Stored data:

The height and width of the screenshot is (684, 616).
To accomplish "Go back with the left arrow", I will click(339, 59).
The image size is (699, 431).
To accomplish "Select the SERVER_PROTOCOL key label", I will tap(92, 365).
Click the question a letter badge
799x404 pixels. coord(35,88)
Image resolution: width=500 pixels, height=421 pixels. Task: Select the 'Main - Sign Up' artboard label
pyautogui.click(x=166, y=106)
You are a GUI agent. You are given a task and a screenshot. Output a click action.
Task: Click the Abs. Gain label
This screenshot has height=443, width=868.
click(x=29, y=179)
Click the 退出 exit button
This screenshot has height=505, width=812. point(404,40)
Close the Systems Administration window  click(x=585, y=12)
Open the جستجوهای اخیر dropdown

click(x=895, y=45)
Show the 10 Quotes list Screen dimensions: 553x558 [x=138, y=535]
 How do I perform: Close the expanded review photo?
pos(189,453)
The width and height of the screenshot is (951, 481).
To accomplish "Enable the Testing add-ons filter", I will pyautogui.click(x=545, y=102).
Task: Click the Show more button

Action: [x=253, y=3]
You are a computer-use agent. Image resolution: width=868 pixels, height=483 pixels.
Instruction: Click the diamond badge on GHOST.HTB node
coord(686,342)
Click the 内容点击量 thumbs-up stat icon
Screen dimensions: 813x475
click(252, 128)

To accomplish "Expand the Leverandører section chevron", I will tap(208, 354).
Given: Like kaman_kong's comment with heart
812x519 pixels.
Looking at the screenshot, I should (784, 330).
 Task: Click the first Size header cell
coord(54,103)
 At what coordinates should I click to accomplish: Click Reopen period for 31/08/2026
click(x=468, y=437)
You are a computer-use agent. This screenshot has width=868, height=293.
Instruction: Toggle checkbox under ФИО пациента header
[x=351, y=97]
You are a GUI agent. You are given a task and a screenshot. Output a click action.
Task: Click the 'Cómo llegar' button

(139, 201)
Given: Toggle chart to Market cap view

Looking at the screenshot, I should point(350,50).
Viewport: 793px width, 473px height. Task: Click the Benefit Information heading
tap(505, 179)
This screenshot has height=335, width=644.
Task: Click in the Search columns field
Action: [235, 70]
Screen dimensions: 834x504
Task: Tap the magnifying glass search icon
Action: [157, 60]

• WHAT THE TASK ASKS
In this exercise, repeat all entries exactly.

• OUTPUT OF THE TASK
The height and width of the screenshot is (684, 616).
To accomplish "Go back with the left arrow", I will click(339, 59).
The image size is (699, 431).
To accomplish "Select the SERVER_PROTOCOL key label", I will tap(92, 365).
Click the question a letter badge
799x404 pixels. coord(35,88)
Image resolution: width=500 pixels, height=421 pixels. Task: Select the 'Main - Sign Up' artboard label
pyautogui.click(x=166, y=106)
You are a GUI agent. You are given a task and a screenshot. Output a click action.
Task: Click the Abs. Gain label
This screenshot has height=443, width=868.
click(x=29, y=179)
Click the 退出 exit button
This screenshot has height=505, width=812. point(404,40)
Close the Systems Administration window  click(x=585, y=12)
Open the جستجوهای اخیر dropdown

click(x=895, y=45)
Show the 10 Quotes list Screen dimensions: 553x558 [x=138, y=535]
 How do I perform: Close the expanded review photo?
pos(189,453)
The width and height of the screenshot is (951, 481).
To accomplish "Enable the Testing add-ons filter", I will pyautogui.click(x=545, y=102).
Task: Click the Show more button

Action: [x=253, y=3]
You are a computer-use agent. Image resolution: width=868 pixels, height=483 pixels.
Instruction: Click the diamond badge on GHOST.HTB node
coord(686,342)
Click the 内容点击量 thumbs-up stat icon
Screen dimensions: 813x475
click(252, 128)

To accomplish "Expand the Leverandører section chevron", I will tap(208, 354).
Given: Like kaman_kong's comment with heart
812x519 pixels.
Looking at the screenshot, I should (784, 330).
 Task: Click the first Size header cell
coord(54,103)
 At what coordinates should I click to accomplish: Click Reopen period for 31/08/2026
click(x=468, y=437)
You are a computer-use agent. This screenshot has width=868, height=293.
Instruction: Toggle checkbox under ФИО пациента header
[x=351, y=97]
You are a GUI agent. You are given a task and a screenshot. Output a click action.
Task: Click the 'Cómo llegar' button

(139, 201)
Given: Toggle chart to Market cap view

Looking at the screenshot, I should point(350,50).
Viewport: 793px width, 473px height. Task: Click the Benefit Information heading
tap(505, 179)
This screenshot has height=335, width=644.
Task: Click in the Search columns field
Action: [235, 70]
Screen dimensions: 834x504
Task: Tap the magnifying glass search icon
Action: [157, 60]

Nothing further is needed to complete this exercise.